Requirement ▸
Which lines in the records below contain the word "text"? Copy each one out.

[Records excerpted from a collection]

*** Block opens ***

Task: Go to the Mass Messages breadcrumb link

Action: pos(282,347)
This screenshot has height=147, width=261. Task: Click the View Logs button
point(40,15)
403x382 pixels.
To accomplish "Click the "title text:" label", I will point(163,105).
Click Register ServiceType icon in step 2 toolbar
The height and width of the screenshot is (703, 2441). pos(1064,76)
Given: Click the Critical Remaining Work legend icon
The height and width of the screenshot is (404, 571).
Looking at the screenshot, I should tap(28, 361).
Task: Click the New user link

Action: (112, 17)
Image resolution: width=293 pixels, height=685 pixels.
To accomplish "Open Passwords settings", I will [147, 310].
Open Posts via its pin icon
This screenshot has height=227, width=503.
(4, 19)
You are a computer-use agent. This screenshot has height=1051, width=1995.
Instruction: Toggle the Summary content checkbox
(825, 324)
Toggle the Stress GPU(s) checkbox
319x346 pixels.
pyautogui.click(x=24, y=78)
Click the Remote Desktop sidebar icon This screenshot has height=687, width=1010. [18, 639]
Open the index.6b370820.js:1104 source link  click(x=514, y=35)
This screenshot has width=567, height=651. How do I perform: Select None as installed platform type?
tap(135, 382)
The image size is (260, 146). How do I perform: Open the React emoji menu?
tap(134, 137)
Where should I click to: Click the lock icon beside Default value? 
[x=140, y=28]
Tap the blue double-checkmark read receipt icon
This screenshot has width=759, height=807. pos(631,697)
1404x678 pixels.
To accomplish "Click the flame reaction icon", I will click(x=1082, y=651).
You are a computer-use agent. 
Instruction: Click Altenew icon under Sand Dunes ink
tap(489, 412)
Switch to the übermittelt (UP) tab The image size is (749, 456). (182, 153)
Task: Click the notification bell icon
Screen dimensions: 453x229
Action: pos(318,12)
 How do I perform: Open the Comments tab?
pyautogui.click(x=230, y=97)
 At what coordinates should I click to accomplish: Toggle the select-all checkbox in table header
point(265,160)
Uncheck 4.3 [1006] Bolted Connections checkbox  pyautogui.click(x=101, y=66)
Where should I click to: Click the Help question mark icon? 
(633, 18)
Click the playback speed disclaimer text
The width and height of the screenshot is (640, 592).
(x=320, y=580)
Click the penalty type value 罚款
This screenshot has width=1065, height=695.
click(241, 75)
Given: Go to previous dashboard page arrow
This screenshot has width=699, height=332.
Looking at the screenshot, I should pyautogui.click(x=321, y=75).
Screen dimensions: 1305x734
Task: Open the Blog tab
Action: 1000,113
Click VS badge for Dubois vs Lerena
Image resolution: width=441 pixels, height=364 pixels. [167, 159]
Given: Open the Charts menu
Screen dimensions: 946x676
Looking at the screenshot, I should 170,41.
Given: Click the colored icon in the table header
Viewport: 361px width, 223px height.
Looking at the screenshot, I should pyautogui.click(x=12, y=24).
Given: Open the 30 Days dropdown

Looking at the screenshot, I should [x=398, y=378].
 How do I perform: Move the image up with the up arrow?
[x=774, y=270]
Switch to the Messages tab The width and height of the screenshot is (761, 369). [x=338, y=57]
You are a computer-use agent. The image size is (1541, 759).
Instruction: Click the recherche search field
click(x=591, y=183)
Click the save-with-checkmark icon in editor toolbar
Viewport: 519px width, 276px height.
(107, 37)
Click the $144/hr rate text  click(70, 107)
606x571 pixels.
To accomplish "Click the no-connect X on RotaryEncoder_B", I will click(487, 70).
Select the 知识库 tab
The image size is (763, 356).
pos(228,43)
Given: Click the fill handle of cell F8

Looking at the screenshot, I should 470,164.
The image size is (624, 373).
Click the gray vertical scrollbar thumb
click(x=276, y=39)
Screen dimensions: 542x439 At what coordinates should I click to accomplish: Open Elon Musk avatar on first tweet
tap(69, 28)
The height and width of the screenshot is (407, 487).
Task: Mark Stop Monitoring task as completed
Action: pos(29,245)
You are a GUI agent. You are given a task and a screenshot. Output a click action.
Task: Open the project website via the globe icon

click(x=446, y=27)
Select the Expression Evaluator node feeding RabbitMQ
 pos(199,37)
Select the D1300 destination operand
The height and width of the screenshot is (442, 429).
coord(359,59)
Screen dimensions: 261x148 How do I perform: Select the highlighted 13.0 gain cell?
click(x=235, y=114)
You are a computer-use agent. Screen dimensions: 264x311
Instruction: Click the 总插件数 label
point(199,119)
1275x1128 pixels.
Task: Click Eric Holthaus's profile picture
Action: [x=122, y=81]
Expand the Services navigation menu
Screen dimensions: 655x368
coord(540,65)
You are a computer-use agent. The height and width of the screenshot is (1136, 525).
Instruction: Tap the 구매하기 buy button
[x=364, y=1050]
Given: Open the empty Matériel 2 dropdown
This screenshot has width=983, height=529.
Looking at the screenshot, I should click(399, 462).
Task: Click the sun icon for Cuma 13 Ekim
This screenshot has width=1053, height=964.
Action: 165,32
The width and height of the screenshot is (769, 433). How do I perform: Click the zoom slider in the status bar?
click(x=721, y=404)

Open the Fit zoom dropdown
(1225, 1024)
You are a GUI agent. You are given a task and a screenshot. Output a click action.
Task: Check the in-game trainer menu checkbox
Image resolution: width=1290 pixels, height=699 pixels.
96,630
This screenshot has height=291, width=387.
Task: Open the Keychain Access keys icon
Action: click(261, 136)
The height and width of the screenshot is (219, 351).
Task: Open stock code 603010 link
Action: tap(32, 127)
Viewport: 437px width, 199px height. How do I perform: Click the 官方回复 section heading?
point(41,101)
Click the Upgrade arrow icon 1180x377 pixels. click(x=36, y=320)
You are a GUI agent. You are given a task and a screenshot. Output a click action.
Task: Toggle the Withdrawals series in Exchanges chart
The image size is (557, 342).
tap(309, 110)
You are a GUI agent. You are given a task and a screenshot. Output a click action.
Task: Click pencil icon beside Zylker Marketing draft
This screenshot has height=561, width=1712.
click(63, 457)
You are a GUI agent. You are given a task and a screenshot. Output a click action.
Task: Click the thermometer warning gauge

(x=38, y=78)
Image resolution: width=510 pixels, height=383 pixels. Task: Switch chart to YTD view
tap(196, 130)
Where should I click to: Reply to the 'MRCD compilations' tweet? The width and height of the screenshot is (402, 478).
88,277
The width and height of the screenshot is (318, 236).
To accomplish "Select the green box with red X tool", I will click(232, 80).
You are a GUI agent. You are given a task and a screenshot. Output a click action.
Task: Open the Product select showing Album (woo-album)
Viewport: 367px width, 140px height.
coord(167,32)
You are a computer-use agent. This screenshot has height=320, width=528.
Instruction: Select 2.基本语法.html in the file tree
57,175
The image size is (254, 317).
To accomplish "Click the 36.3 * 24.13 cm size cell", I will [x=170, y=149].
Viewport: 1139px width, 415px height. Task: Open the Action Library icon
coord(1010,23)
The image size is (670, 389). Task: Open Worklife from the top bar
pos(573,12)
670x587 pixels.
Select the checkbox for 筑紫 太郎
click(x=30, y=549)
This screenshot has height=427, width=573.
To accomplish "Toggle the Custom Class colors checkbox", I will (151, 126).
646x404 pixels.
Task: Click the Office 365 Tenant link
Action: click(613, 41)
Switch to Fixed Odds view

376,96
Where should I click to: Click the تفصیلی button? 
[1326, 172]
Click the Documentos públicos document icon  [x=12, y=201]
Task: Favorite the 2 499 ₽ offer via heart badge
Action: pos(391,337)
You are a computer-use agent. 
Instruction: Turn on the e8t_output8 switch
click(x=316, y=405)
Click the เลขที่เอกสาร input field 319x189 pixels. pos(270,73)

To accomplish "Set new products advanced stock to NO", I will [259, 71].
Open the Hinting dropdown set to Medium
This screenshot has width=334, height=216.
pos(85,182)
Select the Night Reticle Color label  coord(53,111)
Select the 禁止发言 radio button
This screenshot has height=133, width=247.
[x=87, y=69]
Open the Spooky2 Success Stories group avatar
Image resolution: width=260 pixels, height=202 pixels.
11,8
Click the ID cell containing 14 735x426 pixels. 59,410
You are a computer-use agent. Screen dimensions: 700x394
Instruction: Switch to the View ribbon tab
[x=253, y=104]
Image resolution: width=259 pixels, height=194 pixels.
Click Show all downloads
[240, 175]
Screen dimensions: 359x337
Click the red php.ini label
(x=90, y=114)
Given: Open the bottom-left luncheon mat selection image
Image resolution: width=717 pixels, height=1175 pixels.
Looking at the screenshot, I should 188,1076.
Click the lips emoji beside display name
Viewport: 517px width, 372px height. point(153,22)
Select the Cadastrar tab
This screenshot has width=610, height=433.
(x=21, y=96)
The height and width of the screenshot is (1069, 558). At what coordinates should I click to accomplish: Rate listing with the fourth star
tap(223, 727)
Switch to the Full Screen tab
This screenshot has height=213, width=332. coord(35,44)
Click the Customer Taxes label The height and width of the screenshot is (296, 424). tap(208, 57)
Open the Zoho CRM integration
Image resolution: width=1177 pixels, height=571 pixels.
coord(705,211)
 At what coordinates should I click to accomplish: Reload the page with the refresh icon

*** Block closes ***

Your solution ▸
To accomplish "Click the "title text:" label", I will point(163,105).
Click the playback speed disclaimer text
Click the $144/hr rate text  click(70, 107)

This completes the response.